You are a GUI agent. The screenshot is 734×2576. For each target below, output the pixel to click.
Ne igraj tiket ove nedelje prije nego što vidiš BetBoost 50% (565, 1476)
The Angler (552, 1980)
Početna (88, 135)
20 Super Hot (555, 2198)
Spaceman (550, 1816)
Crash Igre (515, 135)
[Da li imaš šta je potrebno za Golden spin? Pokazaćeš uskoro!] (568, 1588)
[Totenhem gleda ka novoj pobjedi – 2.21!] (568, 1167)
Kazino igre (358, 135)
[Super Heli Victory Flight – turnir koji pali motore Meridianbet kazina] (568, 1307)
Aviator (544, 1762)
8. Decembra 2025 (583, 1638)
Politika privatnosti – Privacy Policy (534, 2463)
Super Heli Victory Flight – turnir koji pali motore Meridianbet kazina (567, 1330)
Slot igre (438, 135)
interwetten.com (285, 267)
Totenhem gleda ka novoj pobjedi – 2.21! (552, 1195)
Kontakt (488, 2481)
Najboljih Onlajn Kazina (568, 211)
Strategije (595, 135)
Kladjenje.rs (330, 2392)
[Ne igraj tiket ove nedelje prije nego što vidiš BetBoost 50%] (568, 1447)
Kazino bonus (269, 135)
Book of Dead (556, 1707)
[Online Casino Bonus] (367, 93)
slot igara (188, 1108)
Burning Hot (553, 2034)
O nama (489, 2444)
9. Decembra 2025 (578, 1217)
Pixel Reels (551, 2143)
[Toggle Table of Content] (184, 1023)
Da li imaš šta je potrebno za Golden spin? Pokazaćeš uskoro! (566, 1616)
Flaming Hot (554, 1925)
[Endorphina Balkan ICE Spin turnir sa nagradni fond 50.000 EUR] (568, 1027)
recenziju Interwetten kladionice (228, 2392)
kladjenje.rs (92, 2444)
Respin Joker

____________________

> [TO DO]
Scan the entries above for the line containing "Totenhem gleda ka novoj pobjedi – 2.21! (552, 1195)", and copy it and all lines after it exactly, down to and including the line containing "9. Decembra 2025 (578, 1217)".

> [RESULT OF THE TASK]
Totenhem gleda ka novoj pobjedi – 2.21! (552, 1195)
Kontakt (488, 2481)
Najboljih Onlajn Kazina (568, 211)
Strategije (595, 135)
Kladjenje.rs (330, 2392)
[Ne igraj tiket ove nedelje prije nego što vidiš BetBoost 50%] (568, 1447)
Kazino bonus (269, 135)
Book of Dead (556, 1707)
[Online Casino Bonus] (367, 93)
slot igara (188, 1108)
Burning Hot (553, 2034)
O nama (489, 2444)
9. Decembra 2025 (578, 1217)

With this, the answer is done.